# Dremel instead of nail clippers?



## Gentlemommy (Nov 2, 2012)

_I'm thinking of maybe switching from the standard nail clippers to a Dremel. Can anyone tell me the pros and cons? Also, they range in price from $20-$200...can you give me a few models that would work well and not cost an arm and a leg? Favorite brands? Thank you so much!_


----------



## georgiapeach (Mar 17, 2012)

I do both. I'll clip the longest part off, then dremmel the rest smooth. If the nails aren't very long, then I'll just dremmel. I just bought a cheap dremmel at Harbor Freight for around $20. It has 3 speeds, which is good for skittish dogs. I can use the medium or high speed for my boxer, who could care less, but the slow speed for my schizo poodle. I buy the sand paper covers at Home Depot or Lowes - that part wears out similar to ladies' emory boards and has to be replaced from time to time. They're cheap.


----------



## barqui (Sep 6, 2011)

I kinda burnt myself a few times using my dremel (at low speed). Just be careful...


----------



## DJEtzel (Dec 28, 2009)

Dogs are going to be harder to acclimate to a dremel most times, as it's loud and feels funny (vibrating) on their nails. It gets a closer shave and less risk of quicking though. It's a little more time consuming and if you hit your nail on accident it's gonna get messed up and you'll have to trim it down or file it. If you get clothing/hair near it, it will rip/twist/shred them. 
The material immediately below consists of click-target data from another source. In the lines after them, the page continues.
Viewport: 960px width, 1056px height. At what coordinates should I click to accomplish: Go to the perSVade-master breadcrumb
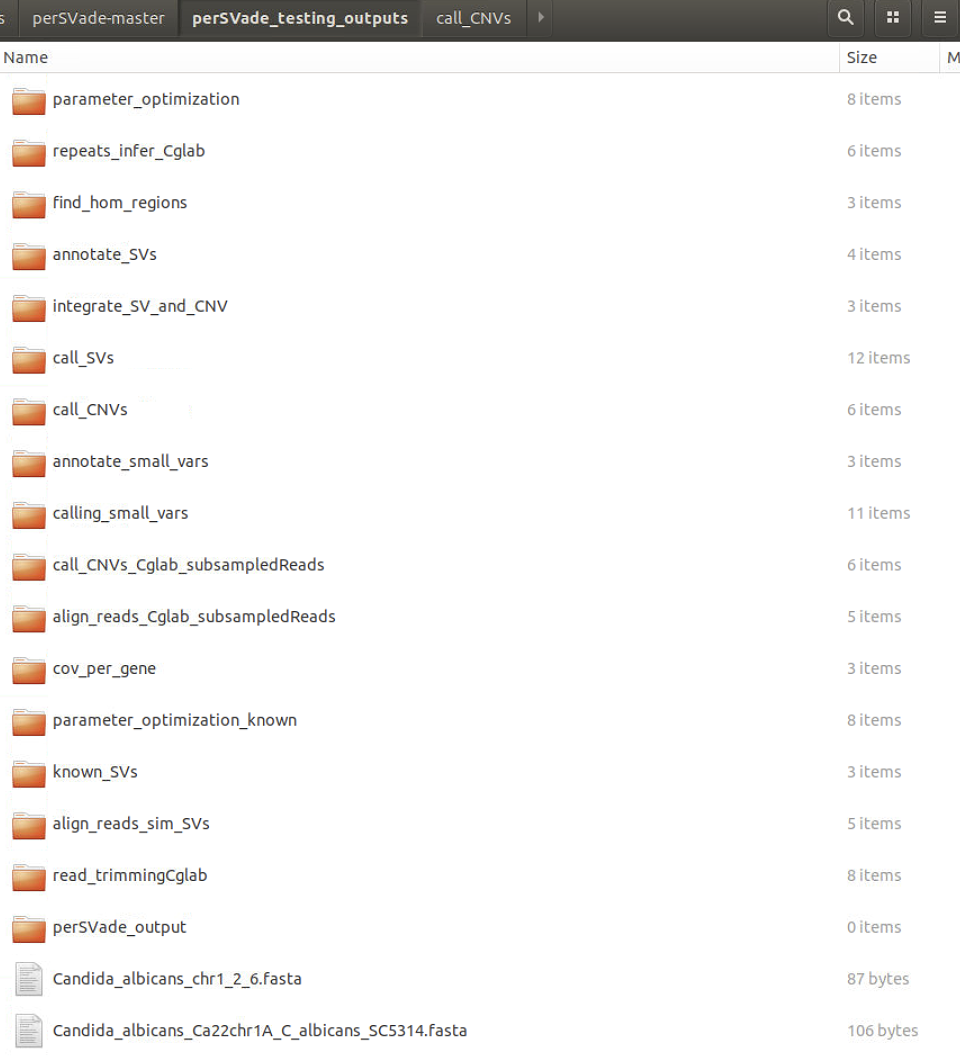pos(98,18)
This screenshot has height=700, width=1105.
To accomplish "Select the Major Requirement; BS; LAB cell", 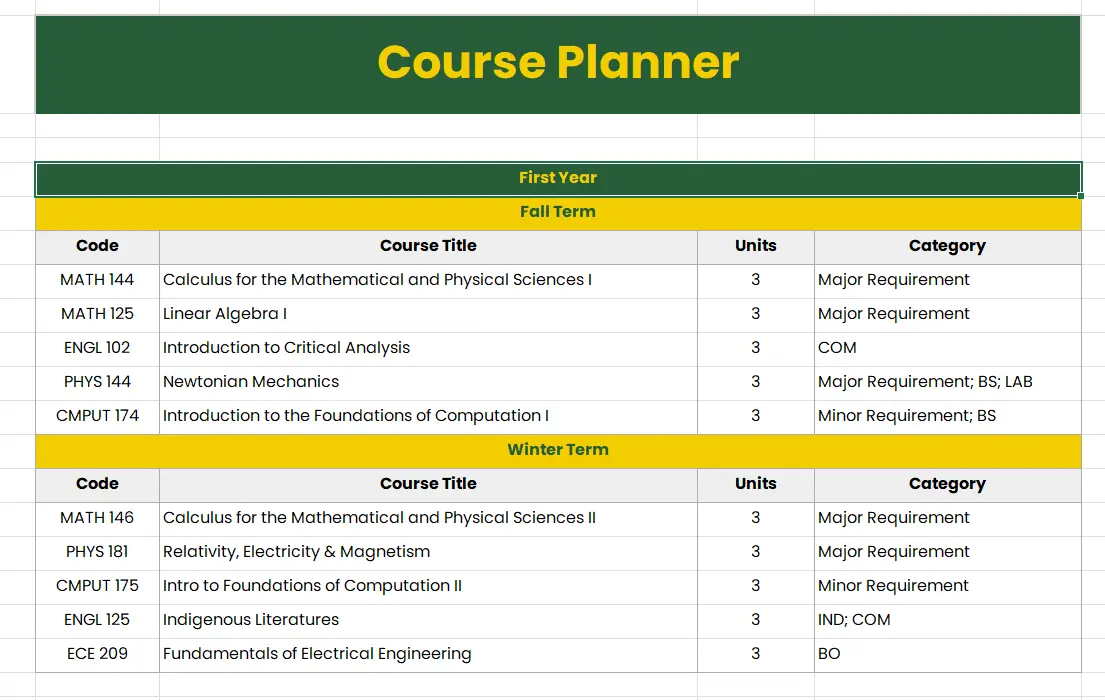I will coord(946,382).
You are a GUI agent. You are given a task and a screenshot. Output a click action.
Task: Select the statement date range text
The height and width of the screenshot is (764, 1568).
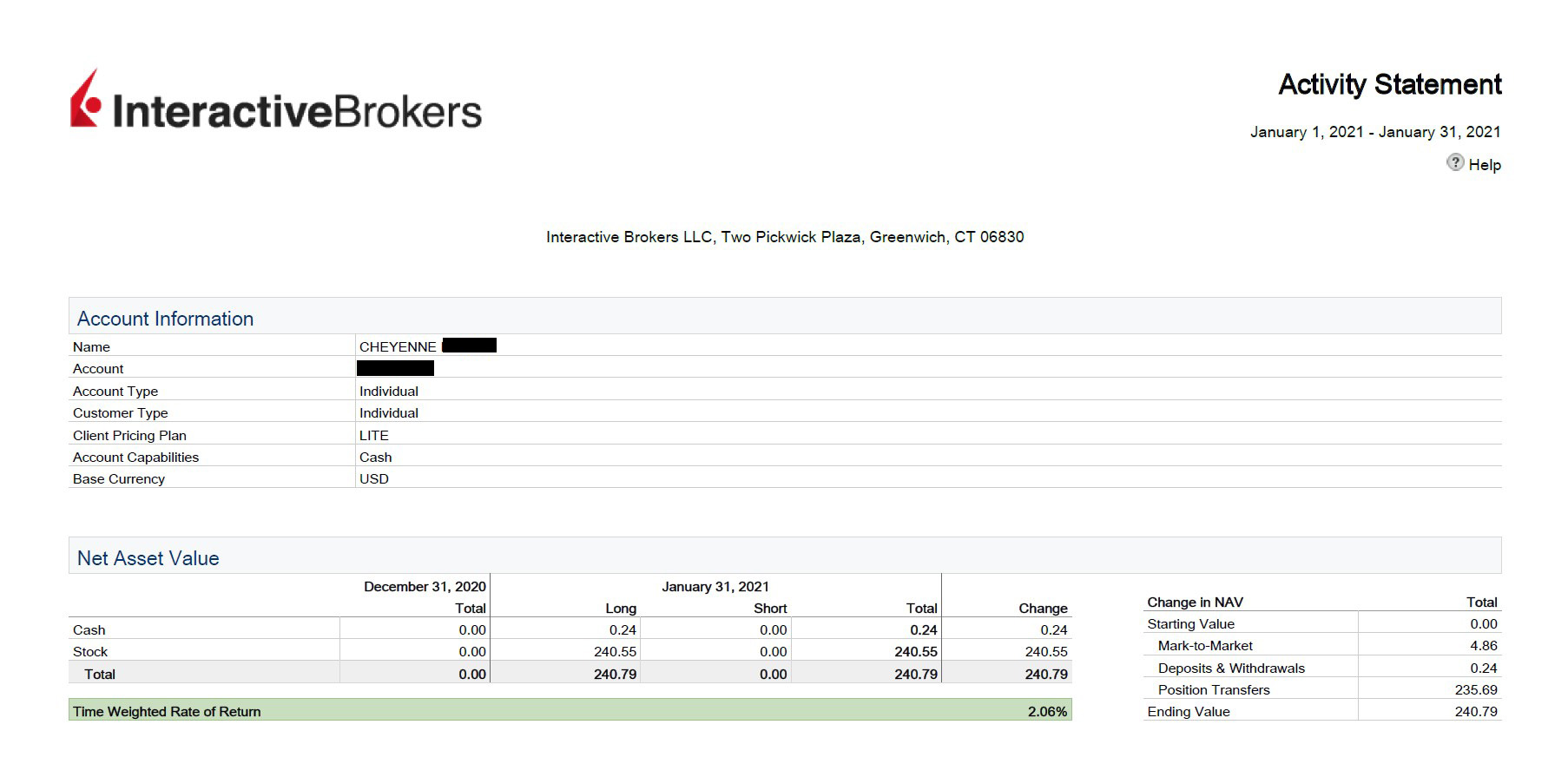1374,132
This is the make/model I have for doing my own dog's nails and I use the same model at the grooming area of the park where I work to trim dog's nails twice a month for a fee.


----------



## Salina (Sep 2, 2012)

I use dremel only. I use once a week so i never need to clip them. I bought the dremel mini mite at walmart for about 20$ and i have no complaints  works great and i have two medium sized dogs (somebody on the forum
Recommended it). I dont see how a expensive one would work better *lol*


----------



## LuvMyAngels (May 24, 2009)

I have used a Dremel Mini Mite and a Dremel Multi Pro with Buster. I cant say how they compare to nail clippers. Bus has been raised with nail grinding, Ive never clipped his nails. 

Definitely use caution when using a dremel (or other rotary tool). It will catch any hair, yours or the dogs, that gets near the grinding band and yank it out. It will heat up with prolonged contact with the dogs nail causing pain. It can very easily remove skin (again yours or the dogs) if it touches, even for a second. If its strong enough to handle dog nails, it will go through human nails even faster.


----------



## DJEtzel (Dec 28, 2009)

Salina said:


> I use dremel only. I use once a week so i never need to clip them. I bought the dremel mini mite at walmart for about 20$ and i have no complaints  works great and i have two medium sized dogs (somebody on the forum
> Recommended it).* I dont see how a expensive one would work better *lol**


IME, they're faster and quieter. I've gotten to use better models than mine and I sure wish I had the money to upgrade right now. These will get the job done, it could just be a lot easier on the dog being quicker and quieter.


----------



## samshine (Mar 11, 2011)

There is a fantastic website with all the instructions you need at www.doberdawn.com but it seems to be down temporarily. When it comes back up, there's a link on the left on how to dremel dog nails.

Many people prefer the cordless versions. If you get a 4.8V model, that would be fine for one medium or small dog. If you have multiple dogs or just a big one with long or thick nails it may not have enough power. I upgraded to a 7.2v model and it does great for all three Samoyeds. There's a new 10V lithium model that I would love to have. If you go with the corded models, the cheapest one will have plenty of power.


----------



## Salina (Sep 2, 2012)

DJEtzel said:


> IME, they're faster and quieter. I've gotten to use better models than mine and I sure wish I had the money to upgrade right now. These will get the job done, it could just be a lot easier on the dog being quicker and quieter.


I use it once a week so it really only takes a minute per dog (ok maybe two) *lol*


----------



## wishiwas (Mar 3, 2008)

I have a Dremel Stylus I use for dogs at work which is my preferred model. I have the equivalent to a mini mite at home I'll use if I forget to bring the other one home, and it does the job as well, but takes longer. It's not a big deal on my Papillon, but on the Boxer mix it feels like it takes forever.


----------